Metadata-Version: 2.4
Name: bizon
Version: 0.3.0
Summary: Extract and load your data reliably from API Clients with native fault-tolerant and checkpointing mechanism.
Author-email: Antoine Balliet <antoine.balliet@gmail.com>, Anas El Mhamdi <anas.elmhamdi@gmail.com>
License-File: LICENSE
Requires-Python: <3.13,>=3.9
Requires-Dist: backoff>=2.2.1
Requires-Dist: click>=8.1.7
Requires-Dist: dpath>=2.2.0
Requires-Dist: google-cloud-storage>=2.17.0
Requires-Dist: loguru>=0.7.2
Requires-Dist: orjson>=3.10.16
Requires-Dist: pendulum>=3.0.0
Requires-Dist: polars>=1.16.0
Requires-Dist: pyarrow>=16.1.0
Requires-Dist: pydantic-extra-types>=2.9.0
Requires-Dist: pydantic>=2.8.2
Requires-Dist: python-dotenv>=1.0.1
Requires-Dist: pytz>=2024.2
Requires-Dist: pyyaml>=6.0.1
Requires-Dist: requests>=2.28.2
Requires-Dist: simplejson>=3.20.1
Requires-Dist: sqlalchemy>=2.0.32
Requires-Dist: tenacity>=9.0.0
Provides-Extra: bigquery
Requires-Dist: google-cloud-bigquery-storage>=2.25.0; extra == 'bigquery'
Requires-Dist: google-cloud-bigquery>=3.25.0; extra == 'bigquery'
Requires-Dist: protobuf>=4.24.0; extra == 'bigquery'
Requires-Dist: sqlalchemy-bigquery>=1.11.0; extra == 'bigquery'
Provides-Extra: datadog
Requires-Dist: datadog>=0.50.2; extra == 'datadog'
Requires-Dist: ddtrace>=3.10.0; extra == 'datadog'
Provides-Extra: gsheets
Requires-Dist: gspread>=6.1.2; extra == 'gsheets'
Provides-Extra: kafka
Requires-Dist: avro>=1.12.0; extra == 'kafka'
Requires-Dist: confluent-kafka>=2.6.0; extra == 'kafka'
Requires-Dist: fastavro>=1.9.7; extra == 'kafka'
Requires-Dist: kafka-python>=2.0.2; extra == 'kafka'
Provides-Extra: postgres
Requires-Dist: psycopg2-binary>=2.9.9; extra == 'postgres'
Provides-Extra: rabbitmq
Requires-Dist: pika>=1.3.2; extra == 'rabbitmq'
Description-Content-Type: text/markdown

# bizon ⚡️
Extract and load your largest data streams with a framework you can trust for billion records.

## Features
- **Natively fault-tolerant**: Bizon uses a checkpointing mechanism to keep track of the progress and recover from the last checkpoint.

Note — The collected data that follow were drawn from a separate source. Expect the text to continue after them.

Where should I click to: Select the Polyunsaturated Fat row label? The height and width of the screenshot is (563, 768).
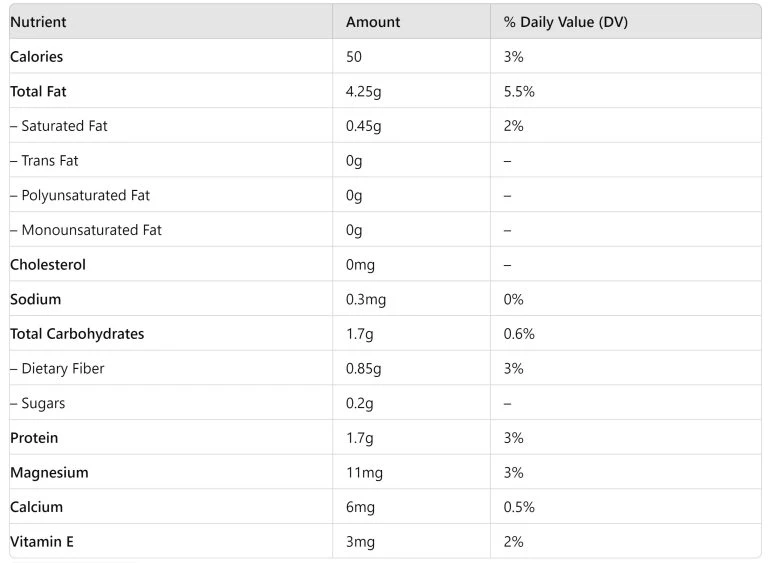(x=80, y=196)
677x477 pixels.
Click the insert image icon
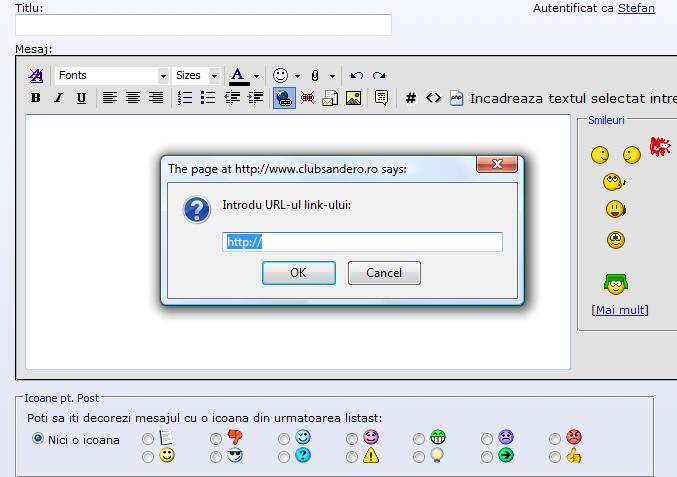[x=353, y=98]
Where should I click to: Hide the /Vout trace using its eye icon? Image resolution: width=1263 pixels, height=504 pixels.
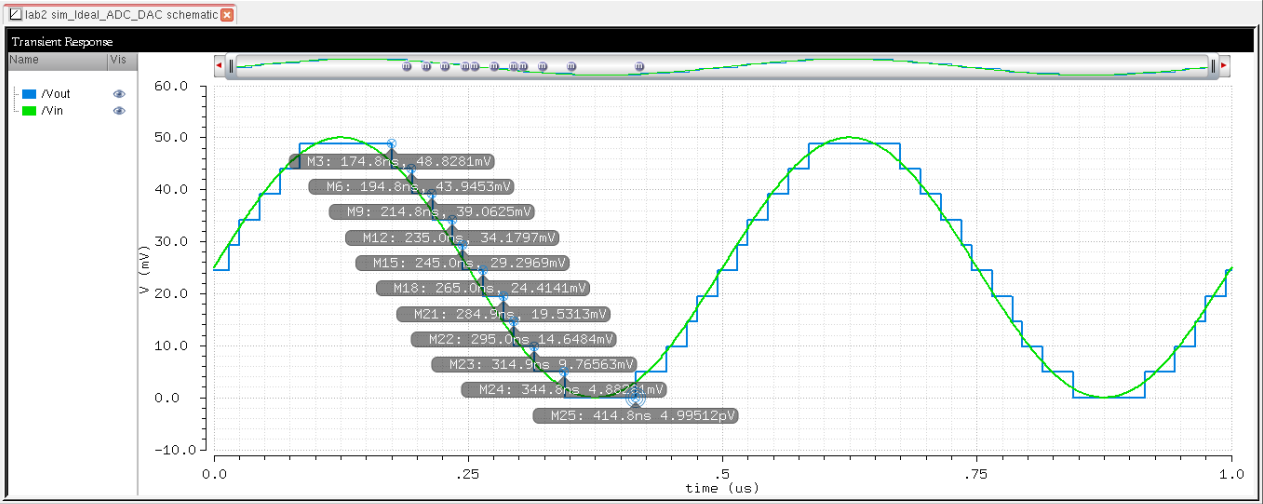click(x=119, y=93)
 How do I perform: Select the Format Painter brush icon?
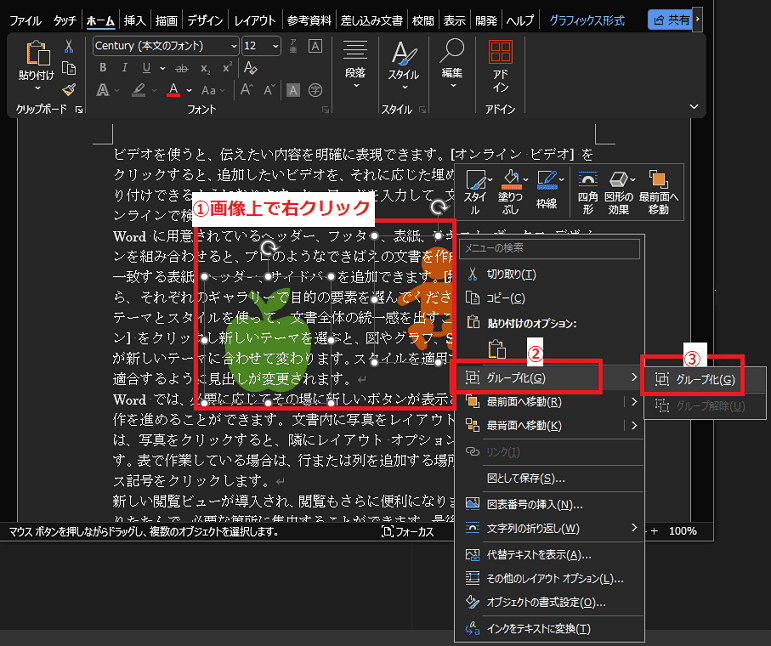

- **High throughput**: Bizon is designed to handle high throughput and can process billions of records.

- **Queue system agnostic**: Bizon is agnostic of the queuing system, you can use any queuing system among Python Queue, RabbitMQ, Kafka or Redpanda. Thanks to the `bizon.engine.queue.Queue` interface, adapters can be written for any queuing system.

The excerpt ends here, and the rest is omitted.